Фрагмент текста:
********

Греки сделали свои открытия в искусстве и науке после интериоризации алфавита
Гомогенность, однородность, воспроизводимость — вот основополагающие компоненты визуального мира, пришедшего на смену аудиотактильной матрице. Именно их греки использовали как своего рода мост, перебрасываемый от настоящего к прошлому, но не от настоящего к будущему. Ван Гронинген пишет (р.95): «В отличие от восточного человека, древний грек знает, насколько неверно будущее; безмятежное прошлое и процветание в настоящем никоим образом не гарантируют счастливого будущего. А потому дать оценку человеческой жизни можно… только когда она становится абсолютным прошлым, после смерти человека». К тем же выводам приходит Уильям Айвинз: «Для них будущее — всего лишь ожидаемая, пугающая или желаемая параллель прошлому». Однако визуальный элемент в чувственном восприятии древних греков был еще в значительной степени вписан в аудиовизуальный комплекс, благодаря чему пятый век до н. э. в истории Греции можно уподобить елизаветинскому веку в силу общего характера относительного равновесия в чувственной сфере.[38] Как указывает Айвинз в «Искусстве и геометрии», та же ограниченность визуального параллелизма сказалась и в геометрии древних греков (р.57, 58):
В эпоху Паппа греческим геометрам были известны две фокальные пропорции, три пропорции фокуса директрисы и визуальная трансформация круга в эллипс. Им также были известны (и к этому я еще вернусь) не только частные случаи инвариантности энгармонических пропорций, но и «поризм» Евклида, который был максимально близок к теореме Дезарга. Однако они рассматривали их как изолированные положения, никак между собой не связанные. Если бы в эпоху эллинизма греки сумели дополнить их идеей о том, что параллельные пересекаются в бесконечности, они бы получили, по райней мере, логические эквиваленты базовых идей геометрической континуальности, перспективы и перспективной геометрии. Иными словами, в течение шести или семи столетий они снова и снова вплотную приближались к современной геометрии, но, будучи ограниченными своими тактильно-мышечными метрическими представлениями, так и не сумели переступить этот порог и войти в огромные открытые пространства современного мышления.

********

Представленные данные:
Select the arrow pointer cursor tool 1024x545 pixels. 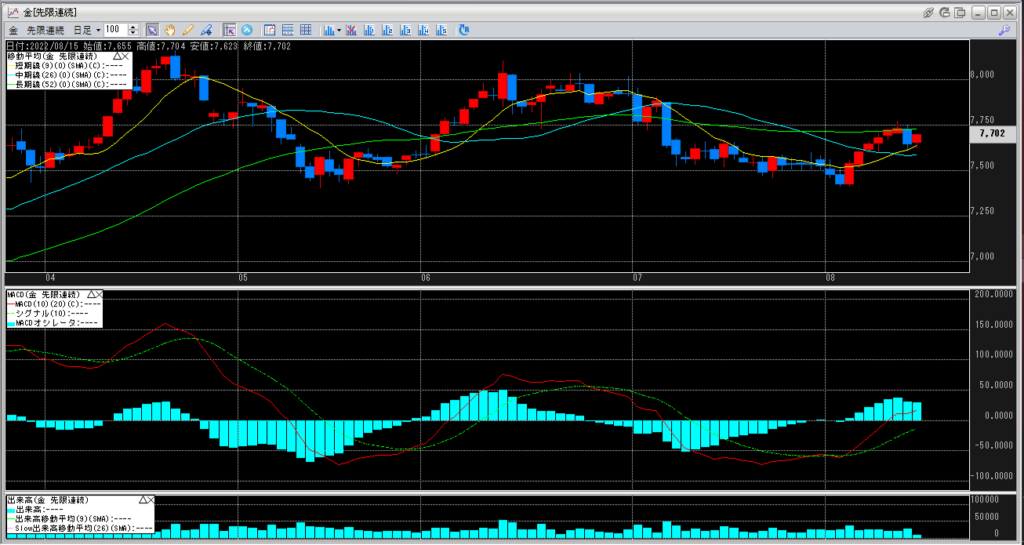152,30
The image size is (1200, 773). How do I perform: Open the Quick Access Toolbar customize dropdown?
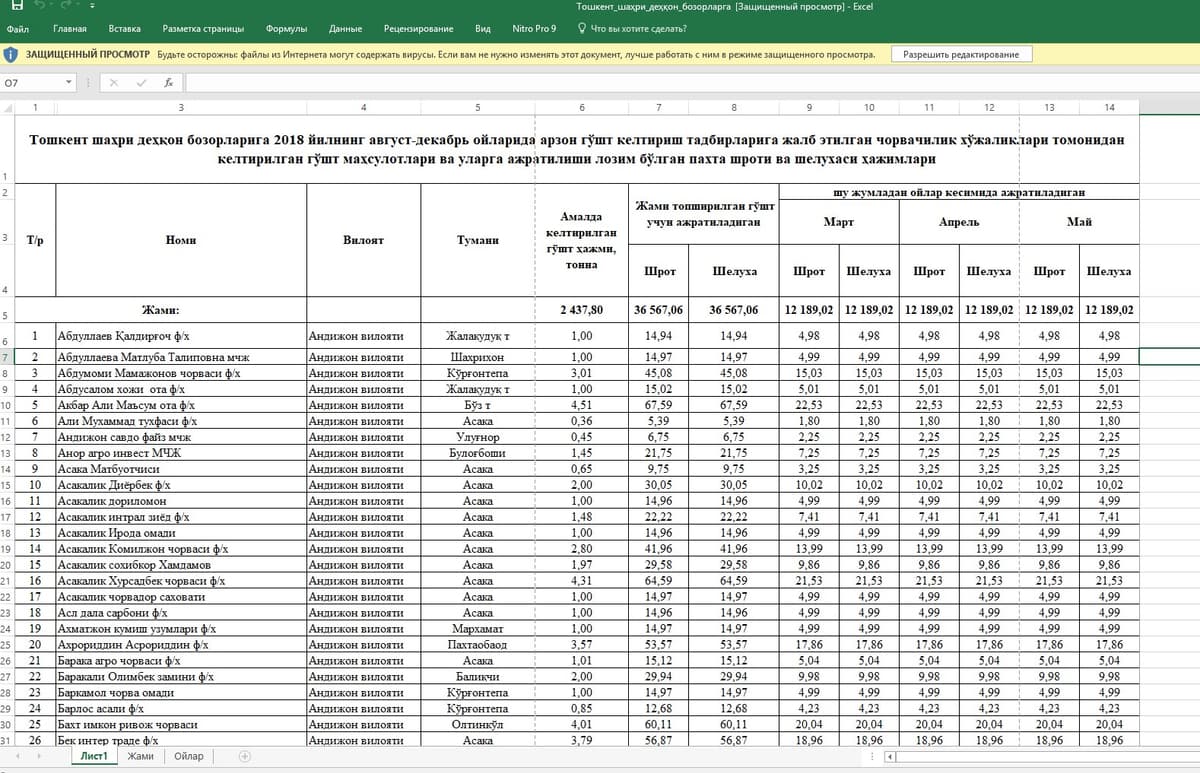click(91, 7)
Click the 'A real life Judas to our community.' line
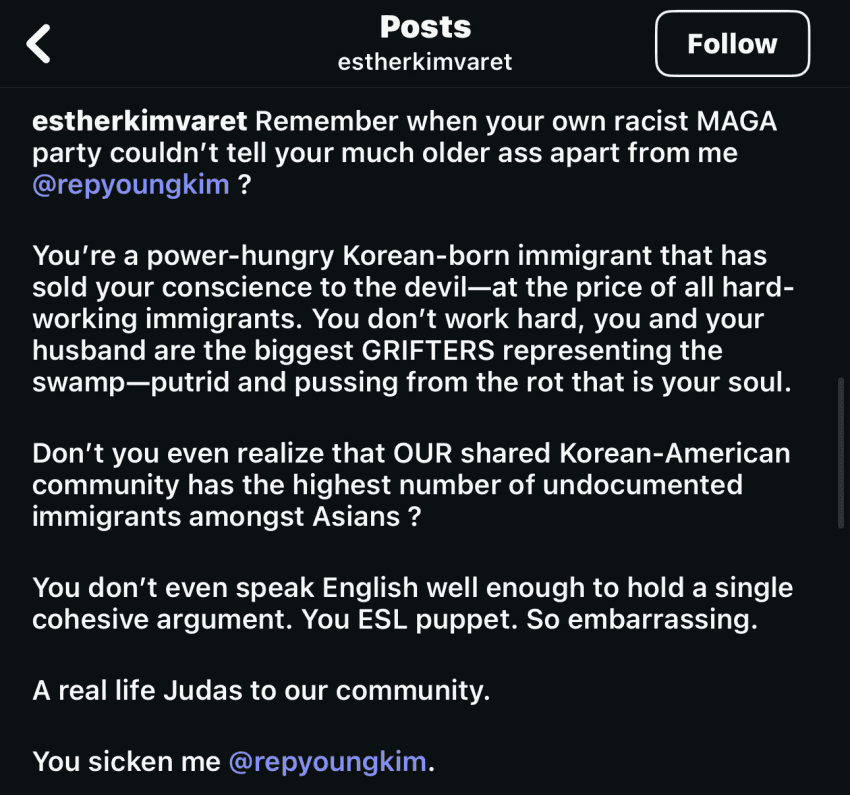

********

Задания:
1 > Изложите суть фрагмента о древних греках в двух предложениях.
2 > Ответьте по фрагменту о древних греках на вопросы:
(а) С каким веком автор сравнивает пятый век до н. э. в истории Греции?
(б) Когда, по словам Ван Гронингена, можно дать оценку человеческой жизни?
(в) К какой теореме был максимально близок «поризм» Евклида?
3 > Перепишите в виде списка абзац фрагмента о древних греках, начинающийся словами «В эпоху Паппа греческим геометрам», сохранив его основные факты.

Ответы:
1 > Гомогенность, однородность и воспроизводимость визуального мира служили грекам мостом от настоящего к прошлому, но не к будущему, хотя визуальный элемент их восприятия оставался во многом вписан в аудиовизуальный комплекс. В геометрии греки знали многие частные положения, но рассматривали их как изолированные и, ограниченные тактильно-мышечными метрическими представлениями, так и не перешли к современной геометрии.

2 >
(а) С елизаветинским веком.
(б) Только когда она становится абсолютным прошлым, после смерти человека.
(в) К теореме Дезарга.

3 >
- Греческим геометрам в эпоху Паппа были известны две фокальные пропорции, три пропорции фокуса директрисы и визуальная трансформация круга в эллипс.
- Им были известны частные случаи инвариантности энгармонических пропорций и «поризм» Евклида, максимально близкий к теореме Дезарга.
- Эти положения они рассматривали как изолированные, никак не связанные между собой.
- Идея о том, что параллельные пересекаются в бесконечности, дала бы им логические эквиваленты базовых идей геометрической континуальности, перспективы и перспективной геометрии.
- В течение шести или семи столетий они вплотную приближались к современной геометрии, но из-за тактильно-мышечных метрических представлений так и не переступили этот порог.